Thursday, February 19, 2009

Hey, it’s Feb 19th!

And that means I have an anniversary-2 years since my first NiN concert. What happened then in Barcelona now seems so distant and strange as if it happened to someone else…or in another life.

How proud I was of myself for jumping into the unknown despite all my fears. How alive I felt, how special (was I really the only Bulgarian at Razzmatazz that night?) and how badly I wanted to wrap the feeling and lock it in a vault. How shocked I was to see TR in the flesh so close; how afraid I was not to pass out ;) How sad I was later on when it was all over.
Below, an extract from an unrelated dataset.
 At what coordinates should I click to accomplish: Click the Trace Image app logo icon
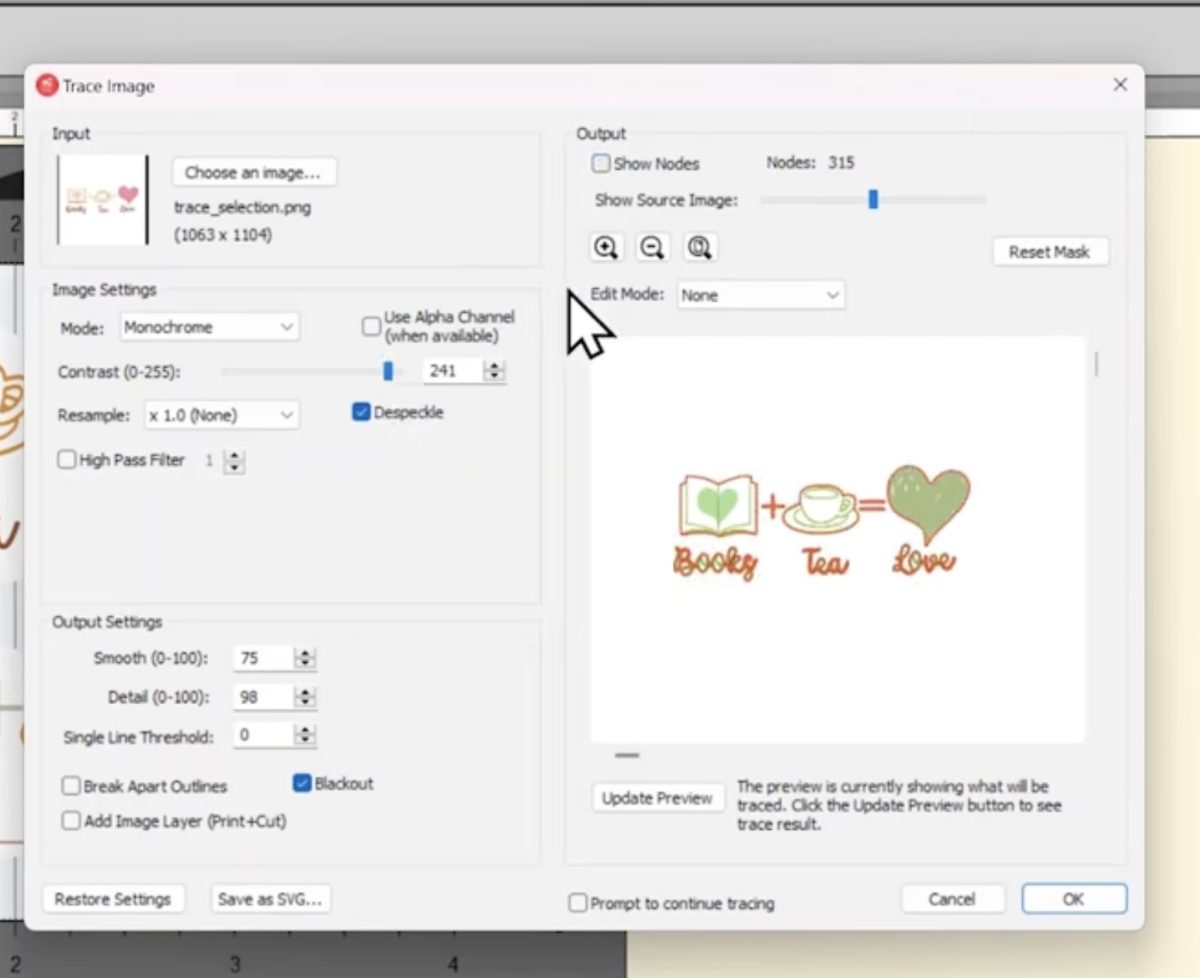(x=47, y=86)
It all comes back to life like a suddenly remembered dream…but it wasn’t a dream. It really happened.

Happy anniversary to me.

4 Comments:

Blogger Milla said...

Hey! Happy anniversary! Maybe you WERE the only Bulgarian there, and makes it even more special :)

12:45 PM  
Blogger balance said...

Could be indeed-there were around 1000 people in the venue that night. And most probably I’ll be the only Bulgarian at The Underworld on May the 1st because its capacity is up to 500 people :)
Thank you, Milla, it is a very special day for me and it’s good to share it with friends like you :)

1:52 PM  
Blogger Bla said...

Your NIN-obsession scares me. :)

8:00 PM  
Blogger balance said...

You’re easily scared then ;)
I-obsessed?! Compared to the really obsessed fans I wouldn’t even qualify for the high league :)

Did you ever want something really bad? Did it hurt to lose it? I’m sure you know how that feels like.
But then again there’s a very thin line between desire and obsession. Those are just words. You might as well be right. But…why would you care?